Data Descriptive Field
3600;&%/GInformation□Association▲RRNM!RRID!NIAC!NARC!IUIN\\*NATC!ATIX!PAIX
!ATIN!ATVL▲(b11,b14,2b12,b11,{3b12,b11,A})▼

So the repeating subgroup is marked there.

plebihan29n commented 7 months ago

Sorry you are right I didn't look at the good place => It is clear now on my side. => I will (re)generate the datasets in consequence

plebihan29n commented 7 months ago

I have take the opportunity of issue 74 (Surrounding Depth On Dangers That Overlap InterTidal Area) to update DataSetDescriptive Record of PowerUp datasets. If possible Could you please check and confirm it is OK ? (and if OK , I will correct all test datasets) Thank you in advance. Pol

himikof commented 7 months ago

@plebihan29n Firstly, there is a certain typo in the C3IL field definition (missing the last closing parenthesis):

3100;&   3-D Integer Coordinate List▲VCID\*YCOO!XCOO!ZCOO▲(b11,{3b24}▼

Secondly, I see that you have used literal {} characters everywhere, instead of (). I still do not think that it is valid to use them according to ISO/IEC 8211:1994. I have never seen any reference for that other than the DDF examples in the S-100 document, and, unfortunately, it does not offer any explanation of the format controls notation/semantics, simply referring to the ISO 8211 standard for that part. Given that, I assume that it is an unfortunately undocumented stylistic/rendering choice in S-100, not a literal requirement. I also have never seen a ISO 8211 parser capable of accepting braces in the format controls.

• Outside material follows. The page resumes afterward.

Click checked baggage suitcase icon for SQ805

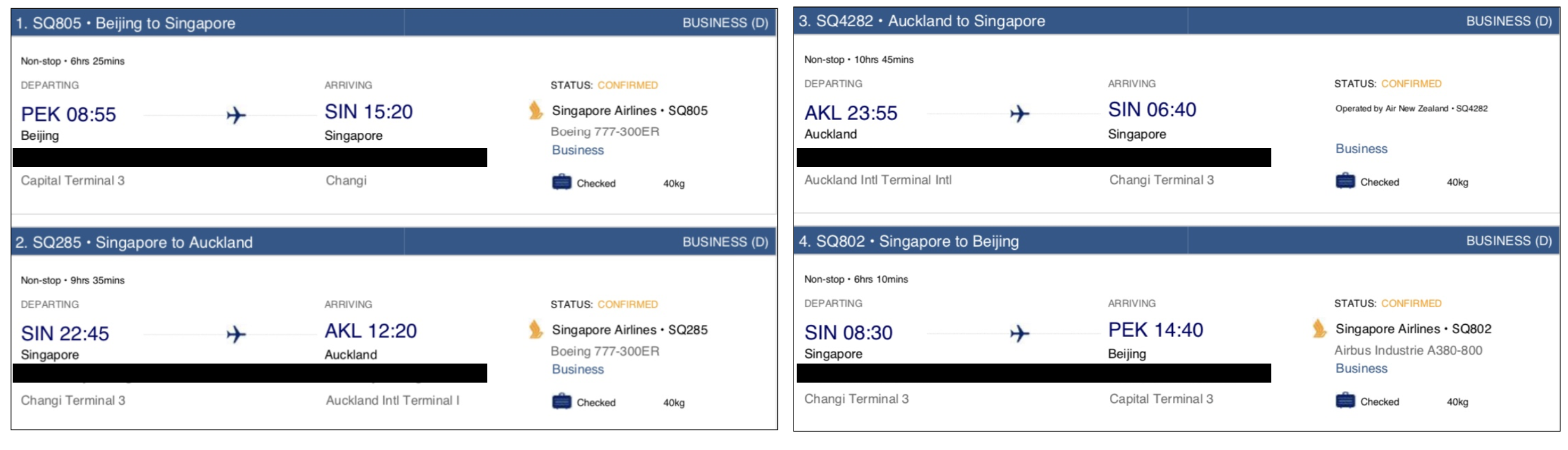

The ISO 8211 standard text has the following paragraph:

The order of fields and their types specified with format controls shall correspond to the data field when the format controls shall be traversed from left to right expanding the nested terms from the left. If the data field is not exhausted, the format shall repeat from the left-hand parenthesis corresponding to the next to the last right-hand parenthesis not including those parentheses used to delimit field width and using the associated repetition factor if any. If there is no such right-hand parenthesis, format control shall revert to the first left parenthesis of the format specification.

It unambiguously referrers to parenthesis only when determining which part of the format controls repeats indefinitely.

DavidGrant-NIWC commented 7 months ago

For this repo, the question is whether the datasets should conform to the current S-101/S-100 specs, or if the data should be "corrected".

In my opinion, test datasets should reflect the spec as written so that problems such as this one can be discovered. The underlying issue should be addressed at the S-100 level (thankfully, S-101 doesn't duplicate the explicit formatting information for the data descriptive fields).

Recommend this issue is marked invalid and closed.

himikof commented 7 months ago

To be completely clear, I do not advocate for changing the test datasets to be not in line with S-101/S-100 specs. I wanted to ensure that the existing inconsistencies with specs are resolved, and, additionally, to clarify the question of their compliance to the underlying format standard (as I assumed {} part was not literal in S-100 spec). If the second part needs to be resolved as a part of S-100 process, that is completely fine, and should not be part of this issue. But fully changing the test dataset to match the existing S-100 DDF definitions should be worthwhile regardless, as there is a present mismatch.

himikof commented 7 months ago

@plebihan29n Thank you for updating the PowerUp dataset! I see no issues with format controls there now, but there is a new problem with backslash usage in the vector labels:

RCNM!RCID!ENSP!ENED!PRSP!PRED!PROF!DSNM!DSTL!DSRD!DSLG!DSAB!DSED\*DSTC

should have two literal backslashes (according to S-100 and ISO 8211)

RCNM!RCID!ENSP!ENED!PRSP!PRED!PROF!DSNM!DSTL!DSRD!DSLG!DSAB!DSED\\*DSTC

This new problem affects DSID, INAS, C3IL, FASC in the same way.

plebihan29n commented 7 months ago

@himikof Sorry again, hope this is good now. If yes I will regenerate DDR on all S-164 datasets

himikof commented 7 months ago

@plebihan29n I've checked the DDRs for the updated Power Up dataset, and I see no problems there. Thank you for tackling this issue!

TomRichardson6 commented 7 months ago

Closed but passed to S-100WG chair by S-101PT chair so that this is considered at the S-100 level.